So, had the council attempted by the ordinance of 1907 to made an
election to purchase or renew, the attempt would have gone for
nothing."
The provision of the Constitution of Michigan, in force when the
ordinance here in controversy was passed necessarily prevents
acquiring rights by estoppel which might arise were the franchise
within the power of the city to grant. In
Denver Water Co. v.
Denver, 246 U. S. 178, the
provision of the Colorado Constitution was not considered. Nor, in
Detroit United Ry. v. Detroit, 248 U.
S. 429, was reference made to the like provision of the
Michigan Constitution now relied upon.
The charge is made at length in the bill that the city
officials, by means of the proceedings complained of, are engaged
in a scheme designed to compel the company to part with its
property at a sum much less than its fair value or to cease to
operate in the streets and to remove its property therefrom. In
this connection, it is charged that the real purpose is to compel
the sale of the property of the street railway company at $40,000
per mile of track, which is far less than its actual value. The
giving
Page 255 U. S. 177
effect to this scheme, it is averred, would work a deprivation
of constitutional rights of the complainant in violation of the
Fourteenth Amendment. But, if the city has the right to acquire the
property on the best terms it can make with the company in view of
the expiration of the franchises, an attempt to carry out such
purpose by an offer to buy the property at much less than its value
would not have the effect to deprive the company of property
without due process of law. It was so ruled in
Denver v. New
York Trust Co., supra. In that case, this Court, in speaking
of an alleged attempt of the city to acquire the company's plant
after the expiration of its franchise for much less than its fair
value, among other things, said:
"Whether $7,000,000 is an adequate price for the company's
plant, and whether its value will be ruinously impaired by the
construction of a municipal plant are beside the question. Being
under no obligation to purchase, the city is free to name its own
terms, and the water company is likewise free to accept or reject
them. The latter is under no compulsion other than such as inheres
in the nature of its property or arises from a proper regard of its
own interests. That the city, mindful of its interests, offered
$7,000,000 for the water company's plant when it could have
proceeded to the construction of a new plant of its own without
making any offer to the company affords no ground for complaint by
the latter."
Furthermore, it appears that, under the charter of the City of
Detroit, notwithstanding the alleged attempt to procure the
property of the complainant at much less than its value, no such
purpose could be effected by purchase without approval of the
electors of the city. Section 8 of the charter provides:
"Any contract to purchase or lease herein contemplated, or any
plan to condemn existing street railway property shall be void
unless approved by three-fifths of the electors
Page 255 U. S. 178
voting thereon at any regular or special election, and upon such
proposition women tax payers having the qualifications of male
electors shall be entitled to vote."
No such contract has thus far been made, and there is nothing in
the ordinance attacked which undertakes to acquire the property of
the complainant without compliance with this charter provision.

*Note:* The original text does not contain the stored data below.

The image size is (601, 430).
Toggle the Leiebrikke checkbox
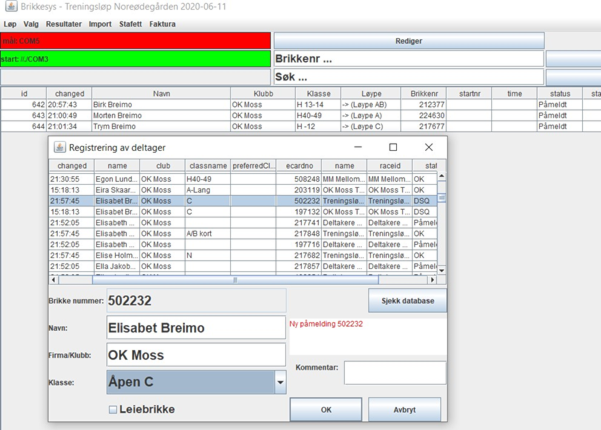(x=113, y=408)
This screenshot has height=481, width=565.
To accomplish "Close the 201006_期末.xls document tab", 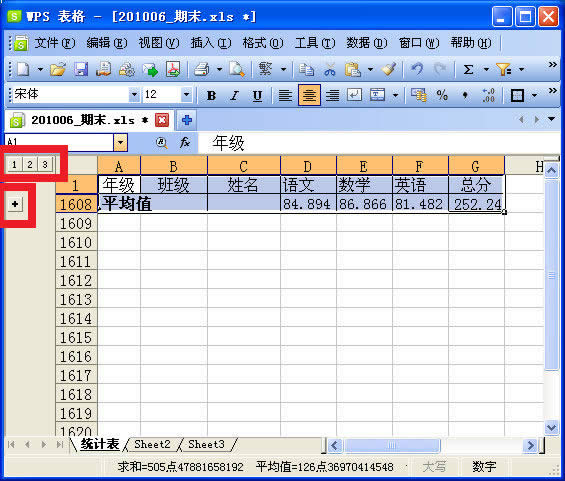I will (x=162, y=120).
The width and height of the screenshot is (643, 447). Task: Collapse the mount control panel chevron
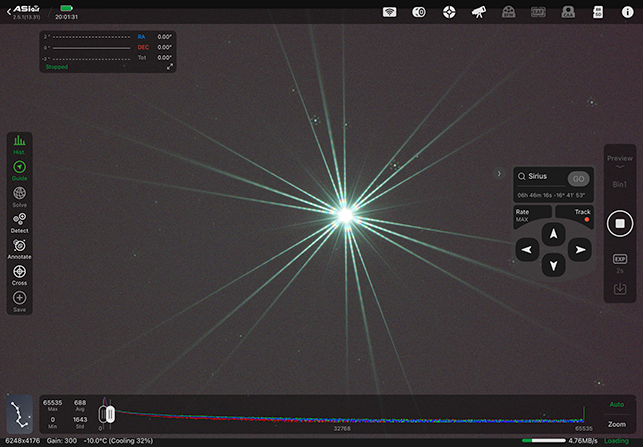tap(499, 173)
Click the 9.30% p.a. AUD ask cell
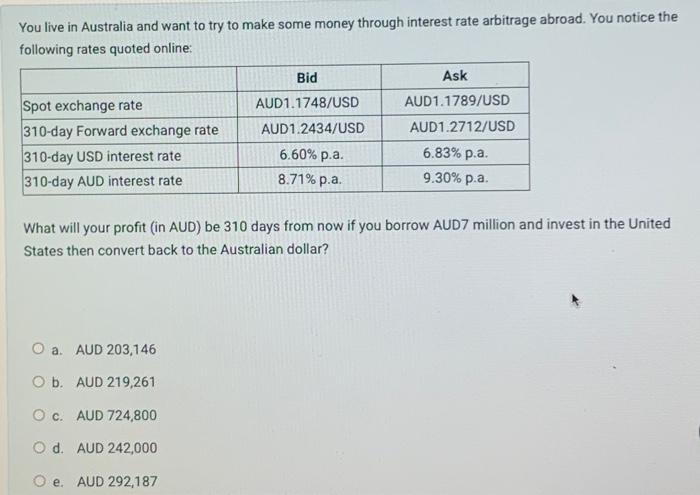The width and height of the screenshot is (700, 495). 455,178
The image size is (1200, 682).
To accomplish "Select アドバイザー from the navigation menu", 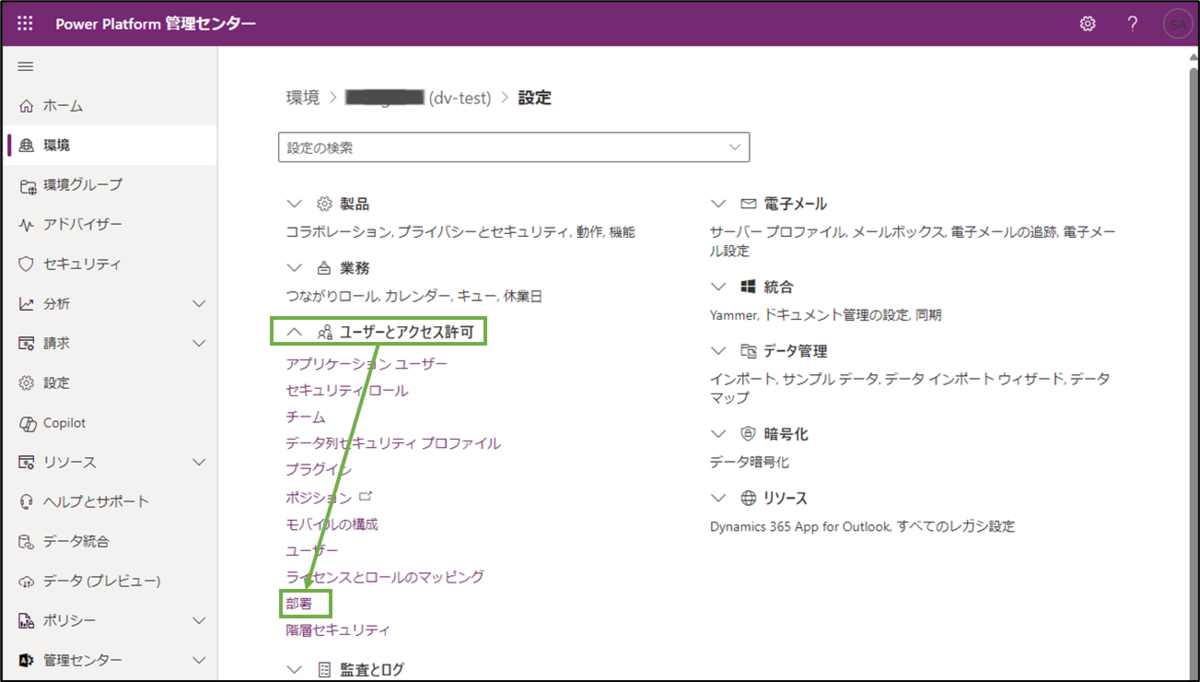I will point(73,224).
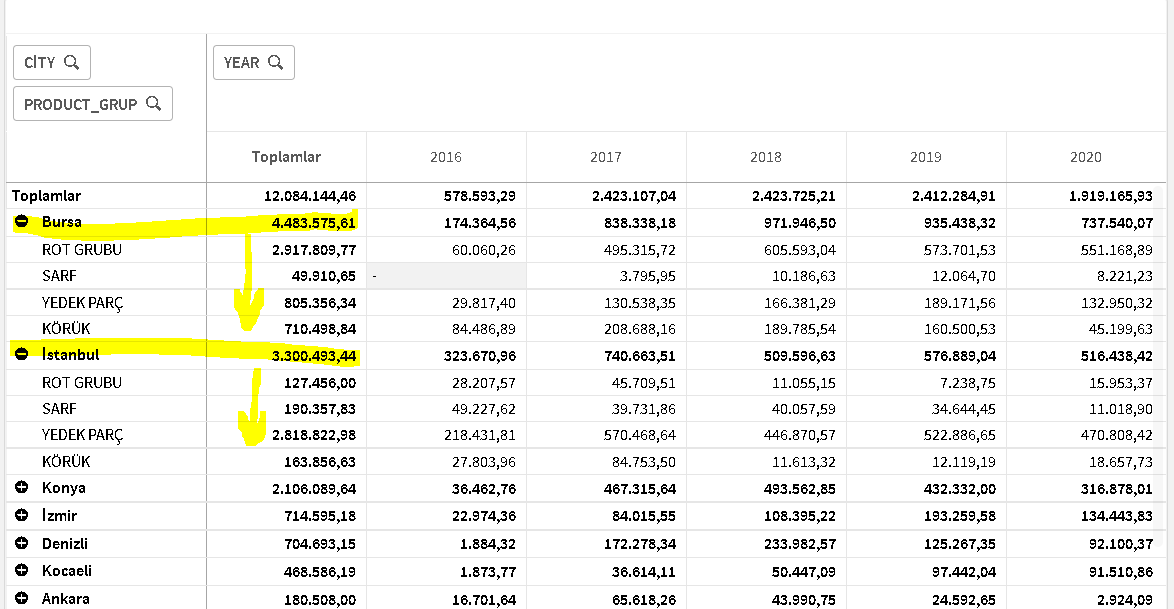Click the search icon in CITY field
This screenshot has width=1174, height=609.
[72, 62]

The bill abounds in allegations that voters were misled by the
fraudulent conduct of the officials of the city in their efforts to
procure the property of the complainant at less than its value by
misrepresenting in a circular, and otherwise, the purpose and
effect of the vote to be taken upon the question of acquiring a
municipal system of transportation. We think that the court below
correctly held that the motives of the officials, and of the
electors acting upon the proposal, are not proper subjects of
judicial inquiry in an action like this so long as the means
adopted for submission of the question to the people conformed to
the requirements of the law. The principle has been declared by
this Court.
Angle v. Chicago, St. Paul &c. Ry. Co.,
151 U. S. 1,
151 U. S. 18;
Soon Hing v. Crowley, 113 U. S. 703,
113 U. S. 710.
This feature of the bill is an attempt to inquire in a collateral
way into the validity of an election which was held without steps
being taken to enjoin, and which was vigorously contested to a
final result.
The charter of the City of Detroit gave ample power to the city
to acquire, construct, own, maintain, and operate a street railway
system on the streets of the city within a distance of ten miles
from any portion of its corporate limits that the public
convenience may require. (§ 1, c. 13, Charter of Detroit,
1918.) Section 6 of the charter makes it the duty of the board of
street railway commissioners to promptly proceed to purchase,
acquire and construct, and to own and operate a system of street
railways in or for the city, and as soon as practicable
Page 255 U. S. 179
to make the system exclusive. Section 7 gives the board power to
purchase, or lease, or by appropriate proceedings to acquire, any
part of the existing street railway property in the city, and to
make the necessary purchases for that purpose. Section 9 gives
authority to issue bonds of the city.
Under the authority of the charter, the ordinance in question
was passed. It directs the board of street railway commissioners to
acquire, own, maintain, and operate a street railway system. It
requires that the proposition to acquire, own, maintain the system,
and to issue bonds shall be submitted to a vote at a special
election. It is contended, however, that the proposal submitted did
not conform to the requirements of the ordinance.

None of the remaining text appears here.